● MATERIAL FOR THIS EXERCISE:
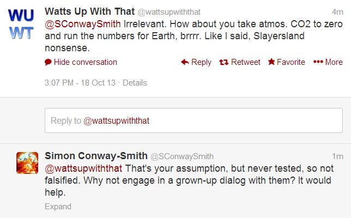Expand Simon Conway-Smith's tweet
Screen dimensions: 351x218
(57, 207)
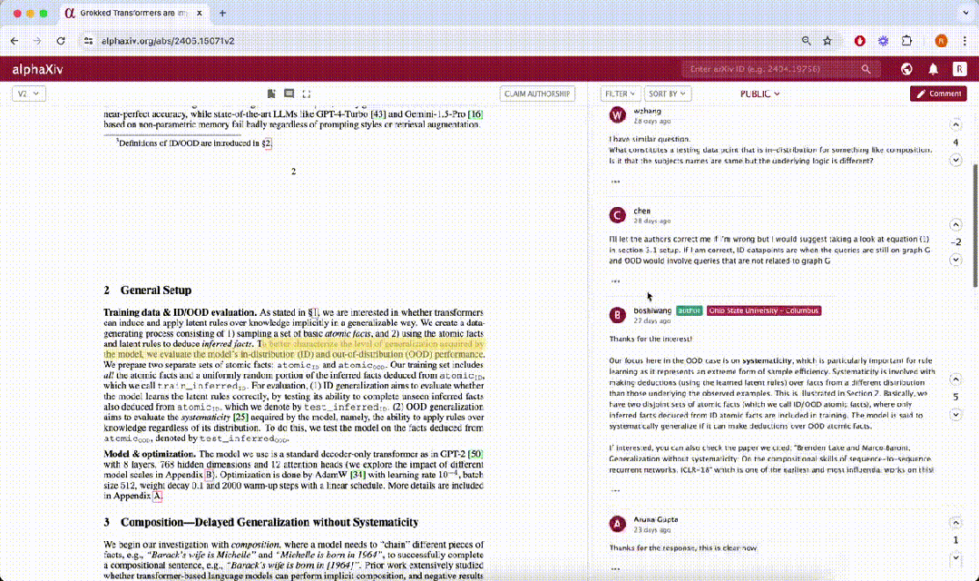Screen dimensions: 979x581
Task: Change the PUBLIC visibility selector
Action: click(x=759, y=94)
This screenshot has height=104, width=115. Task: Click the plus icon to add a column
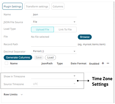tap(103, 63)
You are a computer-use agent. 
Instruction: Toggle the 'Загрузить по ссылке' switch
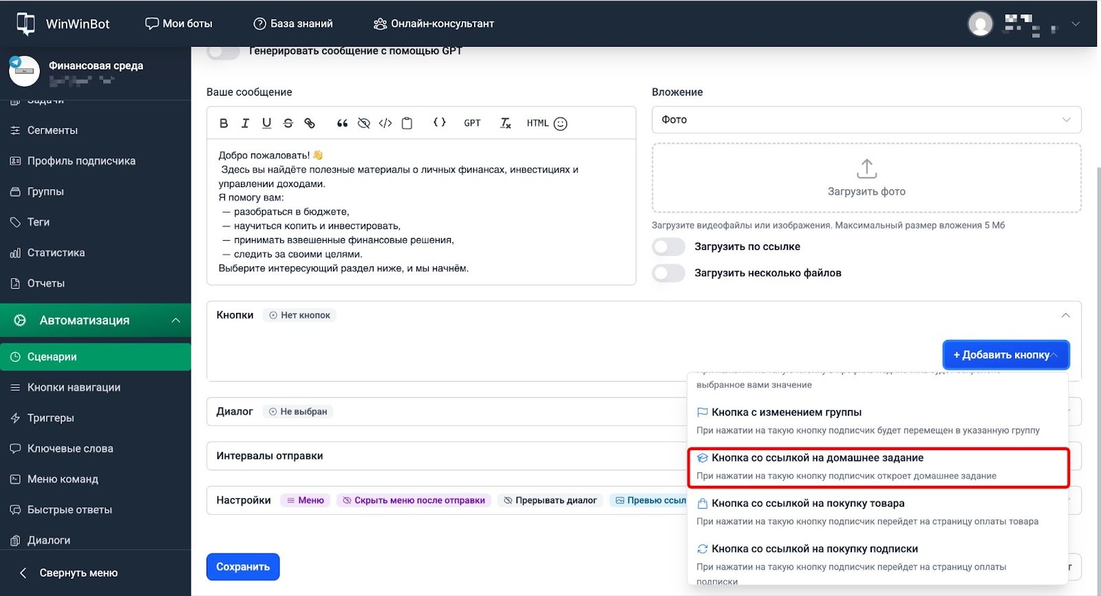[668, 246]
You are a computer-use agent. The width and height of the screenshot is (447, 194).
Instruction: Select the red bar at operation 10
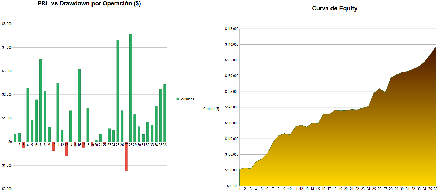tap(53, 147)
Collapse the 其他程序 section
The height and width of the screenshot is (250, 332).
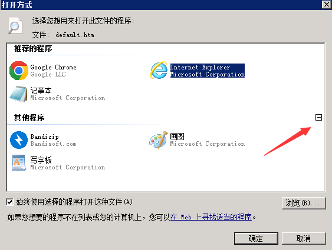point(318,118)
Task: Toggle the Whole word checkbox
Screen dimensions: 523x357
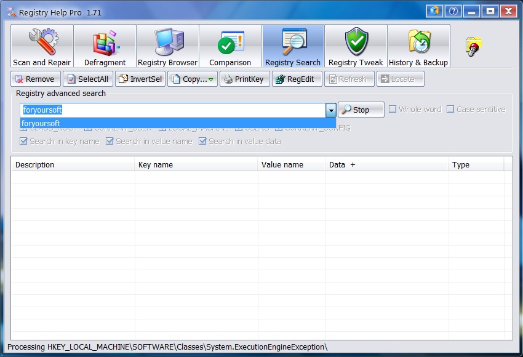Action: coord(393,110)
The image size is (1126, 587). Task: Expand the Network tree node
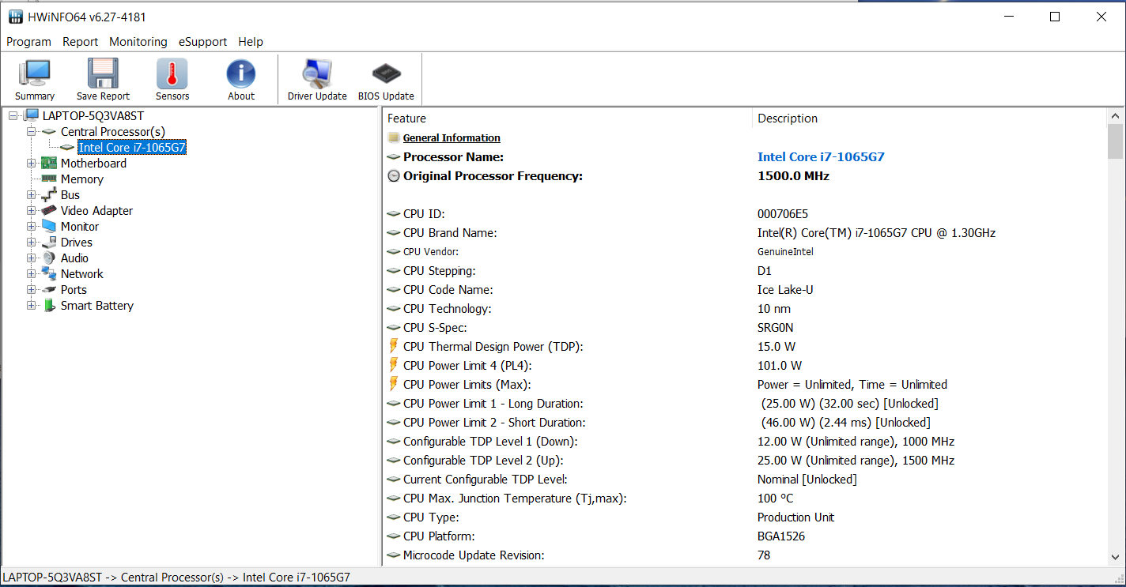pos(32,274)
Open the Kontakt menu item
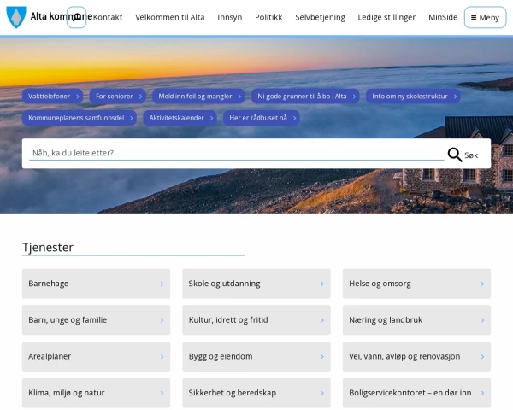The width and height of the screenshot is (513, 410). [108, 17]
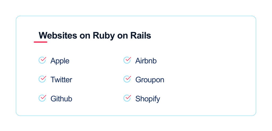Select the Airbnb list entry text
Viewport: 272px width, 131px height.
(146, 61)
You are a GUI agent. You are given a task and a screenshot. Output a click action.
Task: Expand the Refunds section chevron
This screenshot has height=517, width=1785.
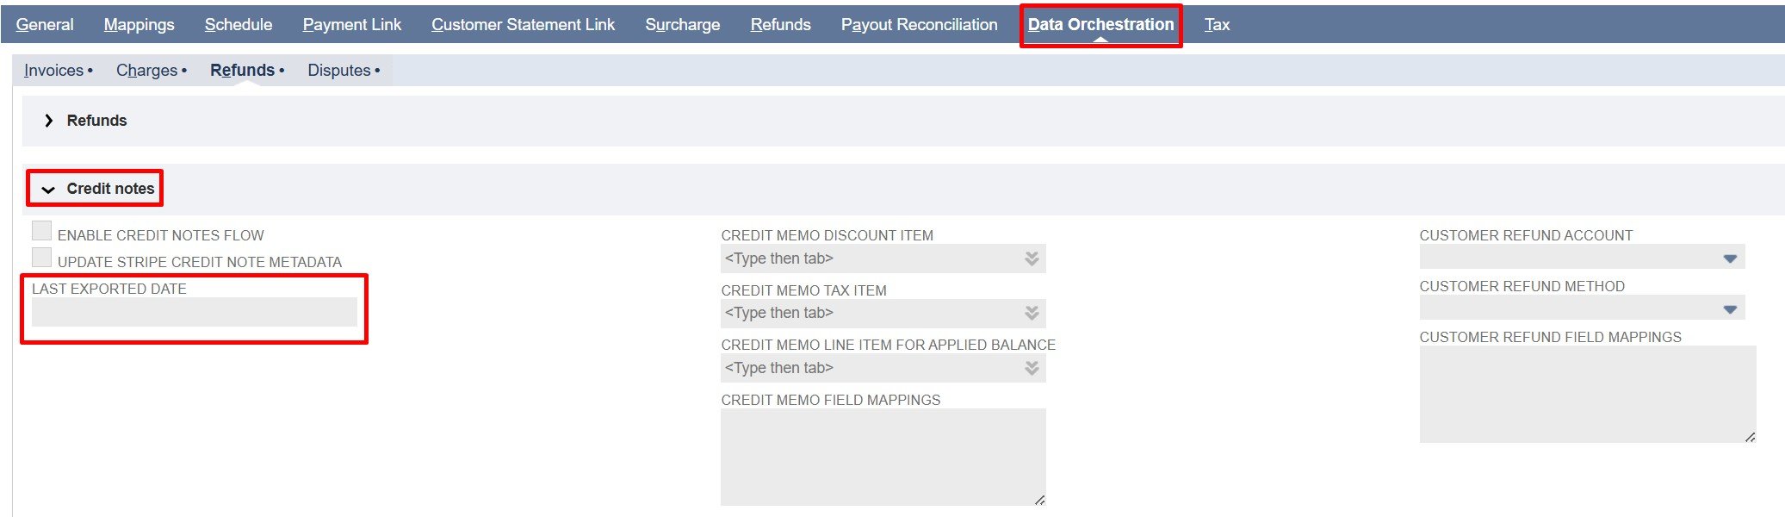coord(49,121)
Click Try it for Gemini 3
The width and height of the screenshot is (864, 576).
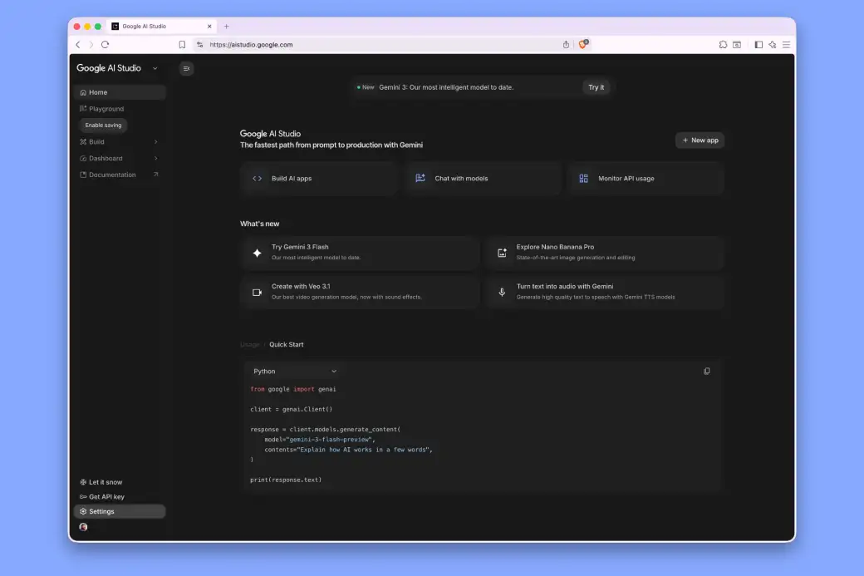coord(596,86)
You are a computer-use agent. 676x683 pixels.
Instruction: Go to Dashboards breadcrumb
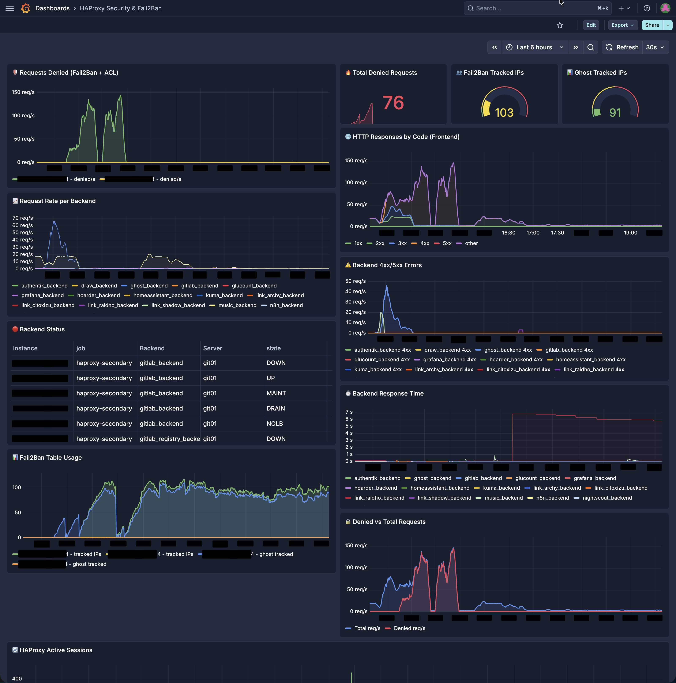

● TASK DETAILS:
Rewrite the lines above as a Markdown table with the columns Row and Line. Number each line, skip any blank lines, and leave the pictures out.

● ANSWER FOR THE TASK:
| Row | Line |
|---|---|
| 1 | Expand Simon Conway-Smith's tweet |
| 2 | Screen dimensions: 351x218 |
| 3 | (57, 207) |
| 4 | Screen dimensions: 979x581 |
| 5 | Task: Change the PUBLIC visibility selector |
| 6 | Action: click(x=759, y=94) |
| 7 | This screenshot has height=104, width=115. Task: Click the plus icon to add a column |
| 8 | tap(103, 63) |
| 9 | You are a computer-use agent.  |
| 10 | Instruction: Toggle the 'Загрузить по ссылке' switch |
| 11 | [668, 246] |
| 12 | You are a computer-use agent. The width and height of the screenshot is (447, 194). |
| 13 | Instruction: Select the red bar at operation 10 |
| 14 | tap(53, 147) |
| 15 | Collapse the 其他程序 section |
| 16 | The height and width of the screenshot is (250, 332). |
| 17 | point(318,118) |
| 18 | Task: Toggle the Whole word checkbox |
| 19 | Screen dimensions: 523x357 |
| 20 | Action: coord(393,110) |
| 21 | The image size is (1126, 587). Task: Expand the Network tree node |
| 22 | pos(32,274) |
| 23 | Open the Kontakt menu item |
| 24 | The width and height of the screenshot is (513, 410). [108, 17] |
| 25 | Select the Airbnb list entry text |
| 26 | Viewport: 272px width, 131px height. |
| 27 | (146, 61) |
| 28 | You are a GUI agent. You are given a task and a screenshot. Output a click action. |
| 29 | Task: Expand the Refunds section chevron |
| 30 | This screenshot has height=517, width=1785. |
| 31 | coord(49,121) |
| 32 | Click Try it for Gemini 3 |
| 33 | The width and height of the screenshot is (864, 576). |
| 34 | coord(596,86) |
| 35 | You are a computer-use agent. 676x683 pixels. |
| 36 | Instruction: Go to Dashboards breadcrumb |